> _Task details_
For the listing below, give the number of lines that hold the string "history", without anything else.

> _Data to use_
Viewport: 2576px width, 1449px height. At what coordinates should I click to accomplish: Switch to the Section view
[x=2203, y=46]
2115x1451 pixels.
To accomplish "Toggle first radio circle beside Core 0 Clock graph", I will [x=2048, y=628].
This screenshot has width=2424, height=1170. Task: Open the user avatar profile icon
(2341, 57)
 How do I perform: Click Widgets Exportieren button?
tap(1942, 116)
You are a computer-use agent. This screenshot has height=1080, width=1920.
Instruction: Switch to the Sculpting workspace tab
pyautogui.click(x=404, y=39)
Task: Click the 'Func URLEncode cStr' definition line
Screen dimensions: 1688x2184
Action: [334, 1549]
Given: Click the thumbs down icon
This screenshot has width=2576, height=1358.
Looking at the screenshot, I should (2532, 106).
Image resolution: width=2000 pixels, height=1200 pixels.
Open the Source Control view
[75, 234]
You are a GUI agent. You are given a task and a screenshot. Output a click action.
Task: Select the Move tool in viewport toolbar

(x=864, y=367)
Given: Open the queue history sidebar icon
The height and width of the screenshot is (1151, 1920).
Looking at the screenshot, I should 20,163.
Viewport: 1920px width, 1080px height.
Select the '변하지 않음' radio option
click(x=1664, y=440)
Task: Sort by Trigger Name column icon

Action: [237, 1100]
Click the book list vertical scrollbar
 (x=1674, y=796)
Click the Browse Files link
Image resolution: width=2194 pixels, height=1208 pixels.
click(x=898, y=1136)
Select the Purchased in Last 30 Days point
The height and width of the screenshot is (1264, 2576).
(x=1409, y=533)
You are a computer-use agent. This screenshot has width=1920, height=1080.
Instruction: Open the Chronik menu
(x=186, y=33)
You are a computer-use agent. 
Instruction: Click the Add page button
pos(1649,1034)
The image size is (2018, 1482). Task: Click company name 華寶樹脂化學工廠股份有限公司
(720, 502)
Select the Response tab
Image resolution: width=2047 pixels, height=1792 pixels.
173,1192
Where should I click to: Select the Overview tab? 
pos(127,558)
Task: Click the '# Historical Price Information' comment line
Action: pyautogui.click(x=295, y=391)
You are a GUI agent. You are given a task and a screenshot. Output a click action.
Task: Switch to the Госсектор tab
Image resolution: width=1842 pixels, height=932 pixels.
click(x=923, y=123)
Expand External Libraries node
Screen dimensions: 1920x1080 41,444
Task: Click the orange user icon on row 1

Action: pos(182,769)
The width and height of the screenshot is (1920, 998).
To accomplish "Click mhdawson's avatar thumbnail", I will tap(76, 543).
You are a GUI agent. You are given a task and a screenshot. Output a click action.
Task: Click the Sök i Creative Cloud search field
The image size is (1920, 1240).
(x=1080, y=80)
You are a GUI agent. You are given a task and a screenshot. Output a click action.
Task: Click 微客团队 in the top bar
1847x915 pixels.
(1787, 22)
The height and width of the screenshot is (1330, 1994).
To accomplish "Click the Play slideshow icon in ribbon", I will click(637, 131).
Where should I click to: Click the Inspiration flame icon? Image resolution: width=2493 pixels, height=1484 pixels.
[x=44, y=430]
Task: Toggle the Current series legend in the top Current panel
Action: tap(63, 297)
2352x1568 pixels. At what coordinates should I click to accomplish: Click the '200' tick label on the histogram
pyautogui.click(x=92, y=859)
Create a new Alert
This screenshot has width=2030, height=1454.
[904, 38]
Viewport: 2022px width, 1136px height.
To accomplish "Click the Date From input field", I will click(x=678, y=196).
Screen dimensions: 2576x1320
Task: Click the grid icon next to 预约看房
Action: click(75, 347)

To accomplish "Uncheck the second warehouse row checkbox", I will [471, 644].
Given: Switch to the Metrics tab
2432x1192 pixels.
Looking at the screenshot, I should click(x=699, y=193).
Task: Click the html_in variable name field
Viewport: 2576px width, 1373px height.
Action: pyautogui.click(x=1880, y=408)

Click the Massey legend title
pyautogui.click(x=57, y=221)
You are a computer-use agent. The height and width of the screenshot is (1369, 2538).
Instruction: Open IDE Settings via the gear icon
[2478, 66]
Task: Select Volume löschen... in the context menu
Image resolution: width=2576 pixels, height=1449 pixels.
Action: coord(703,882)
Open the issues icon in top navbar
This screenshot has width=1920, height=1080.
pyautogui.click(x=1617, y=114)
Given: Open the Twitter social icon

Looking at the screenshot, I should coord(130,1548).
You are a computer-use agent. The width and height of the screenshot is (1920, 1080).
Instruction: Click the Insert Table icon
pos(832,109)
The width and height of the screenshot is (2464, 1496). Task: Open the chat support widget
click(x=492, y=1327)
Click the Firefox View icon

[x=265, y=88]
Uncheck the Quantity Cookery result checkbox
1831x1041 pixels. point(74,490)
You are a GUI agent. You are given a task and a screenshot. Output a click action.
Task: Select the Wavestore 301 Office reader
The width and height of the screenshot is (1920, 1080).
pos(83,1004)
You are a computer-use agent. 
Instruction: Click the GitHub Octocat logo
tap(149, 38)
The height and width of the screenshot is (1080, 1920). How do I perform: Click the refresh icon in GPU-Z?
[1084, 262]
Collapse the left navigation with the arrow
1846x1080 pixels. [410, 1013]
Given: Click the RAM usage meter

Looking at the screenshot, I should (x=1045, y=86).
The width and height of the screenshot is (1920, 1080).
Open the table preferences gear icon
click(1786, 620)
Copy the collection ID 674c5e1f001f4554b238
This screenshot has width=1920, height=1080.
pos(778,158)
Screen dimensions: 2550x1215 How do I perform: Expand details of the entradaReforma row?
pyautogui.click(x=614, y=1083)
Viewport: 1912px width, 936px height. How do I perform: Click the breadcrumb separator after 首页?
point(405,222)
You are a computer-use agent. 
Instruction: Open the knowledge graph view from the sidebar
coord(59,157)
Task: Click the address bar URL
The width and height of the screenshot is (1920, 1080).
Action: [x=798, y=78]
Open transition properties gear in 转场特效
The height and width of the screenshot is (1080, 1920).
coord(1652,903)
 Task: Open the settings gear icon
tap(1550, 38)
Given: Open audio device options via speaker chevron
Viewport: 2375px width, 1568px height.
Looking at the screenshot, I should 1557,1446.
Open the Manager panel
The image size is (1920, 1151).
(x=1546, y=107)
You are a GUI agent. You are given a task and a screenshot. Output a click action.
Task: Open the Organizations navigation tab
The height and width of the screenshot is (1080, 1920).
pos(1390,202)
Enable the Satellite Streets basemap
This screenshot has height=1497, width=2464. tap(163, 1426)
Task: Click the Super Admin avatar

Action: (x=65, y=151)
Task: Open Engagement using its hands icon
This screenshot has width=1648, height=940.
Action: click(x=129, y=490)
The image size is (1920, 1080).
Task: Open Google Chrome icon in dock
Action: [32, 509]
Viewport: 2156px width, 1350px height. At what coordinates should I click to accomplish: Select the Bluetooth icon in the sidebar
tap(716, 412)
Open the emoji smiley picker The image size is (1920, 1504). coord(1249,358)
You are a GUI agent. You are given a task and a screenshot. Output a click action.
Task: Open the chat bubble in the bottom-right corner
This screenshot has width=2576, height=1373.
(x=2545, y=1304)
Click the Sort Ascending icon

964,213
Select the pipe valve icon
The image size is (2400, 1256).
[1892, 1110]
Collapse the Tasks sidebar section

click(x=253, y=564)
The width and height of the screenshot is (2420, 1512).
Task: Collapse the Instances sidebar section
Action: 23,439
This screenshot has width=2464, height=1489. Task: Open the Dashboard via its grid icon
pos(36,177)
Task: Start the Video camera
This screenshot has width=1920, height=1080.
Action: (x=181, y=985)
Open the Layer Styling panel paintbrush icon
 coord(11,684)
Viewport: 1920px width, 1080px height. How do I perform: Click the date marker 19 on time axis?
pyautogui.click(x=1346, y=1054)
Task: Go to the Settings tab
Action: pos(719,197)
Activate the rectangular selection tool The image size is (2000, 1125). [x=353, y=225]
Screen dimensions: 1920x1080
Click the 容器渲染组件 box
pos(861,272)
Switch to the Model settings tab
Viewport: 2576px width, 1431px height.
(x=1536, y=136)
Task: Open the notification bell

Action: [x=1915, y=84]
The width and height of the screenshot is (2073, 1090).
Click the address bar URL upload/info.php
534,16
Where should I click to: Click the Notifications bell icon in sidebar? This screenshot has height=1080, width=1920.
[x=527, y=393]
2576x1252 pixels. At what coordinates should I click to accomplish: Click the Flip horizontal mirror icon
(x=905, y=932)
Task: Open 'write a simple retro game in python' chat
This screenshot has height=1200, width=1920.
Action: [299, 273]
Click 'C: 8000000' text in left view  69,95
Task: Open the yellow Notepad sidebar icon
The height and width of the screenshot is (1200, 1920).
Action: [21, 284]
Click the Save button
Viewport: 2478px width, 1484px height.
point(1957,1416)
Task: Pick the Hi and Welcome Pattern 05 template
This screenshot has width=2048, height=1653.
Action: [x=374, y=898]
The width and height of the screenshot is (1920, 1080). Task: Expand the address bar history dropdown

> _Exercise result_
2